Merge pull request #850 from PaddlePaddle/dataset

batch WaveDataset

Merge pull request #850 from PaddlePaddle/dataset
batch WaveDataset
4739b5a0 · Hui Zhang · GitHub · ecb5d4f8 · 98b15eda · 4739b5a0
4 changed file
--- a/deepspeech/exps/u2/model.py
+++ b/deepspeech/exps/u2/model.py
@@ -199,11 +199,11 @@ class U2Trainer(Trainer):
                            report("Rank", dist.get_rank())
                            report("epoch", self.epoch)
                            report('step', self.iteration)
-                            report('iter', batch_index + 1)
-                            report('total',len(self.train_loader))
                            report("lr", self.lr_scheduler())
                            self.train_batch(batch_index, batch, msg)
                            self.after_train_batch()
+                            report('iter', batch_index + 1)
+                            report('total', len(self.train_loader))

━━━━

The tasks =>
• a. In the commit page, which class contains the changed training code?
• b. Write out the part of the commit page from "report('step', self.iteration)" to "self.train_batch(batch_index, batch, msg)" word for word.

Given information =>

━━━━

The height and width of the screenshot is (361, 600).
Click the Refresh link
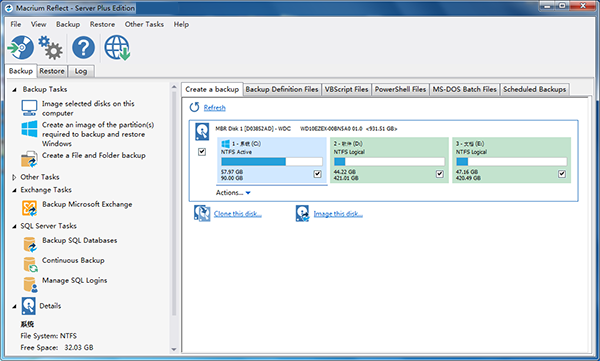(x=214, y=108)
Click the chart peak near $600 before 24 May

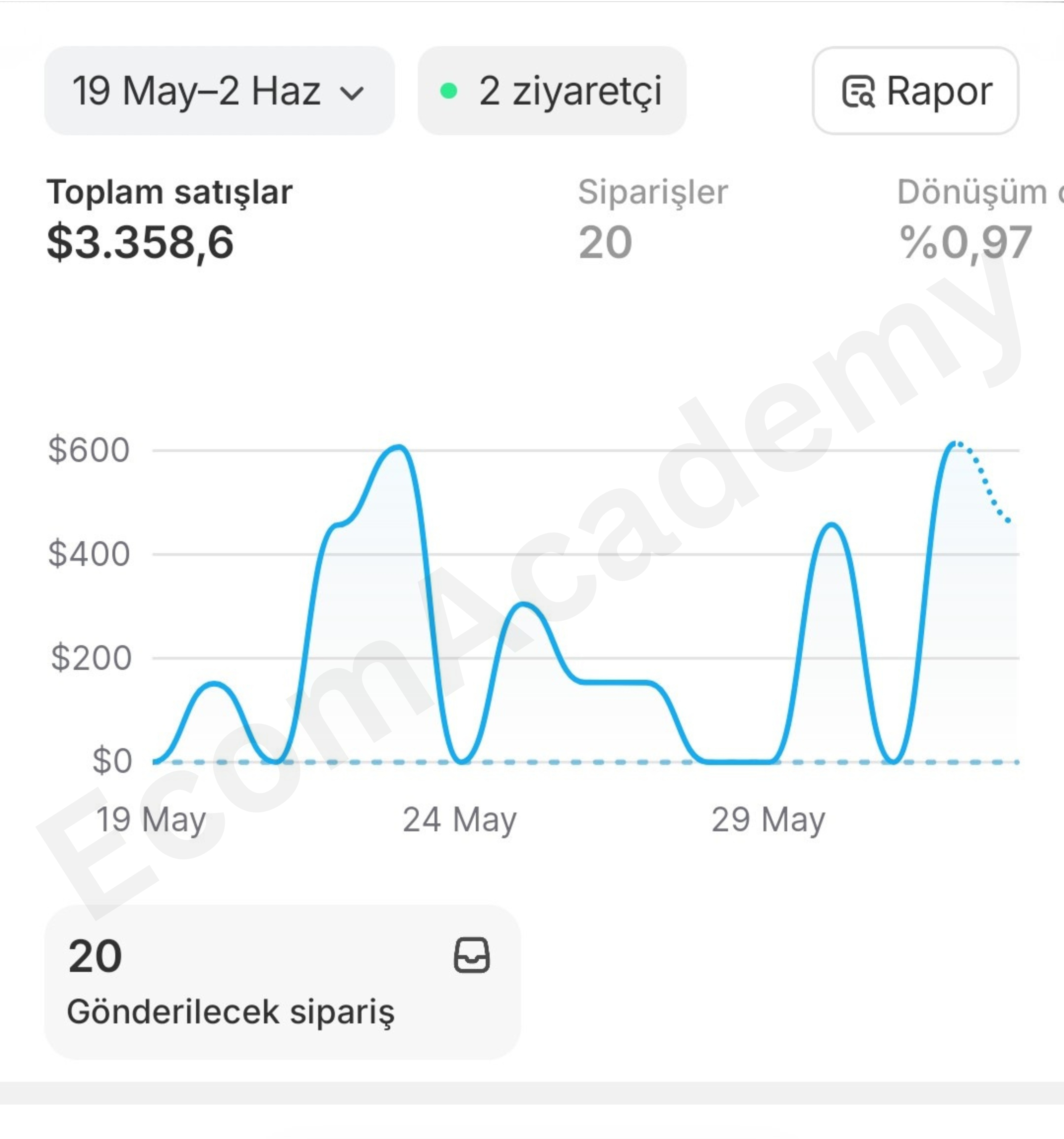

━━━━

Responses per task =>
• a. U2Trainer

• b.
report('step', self.iteration)
-                            report('iter', batch_index + 1)
-                            report('total',len(self.train_loader))
                            report("lr", self.lr_scheduler())
                            self.train_batch(batch_index, batch, msg)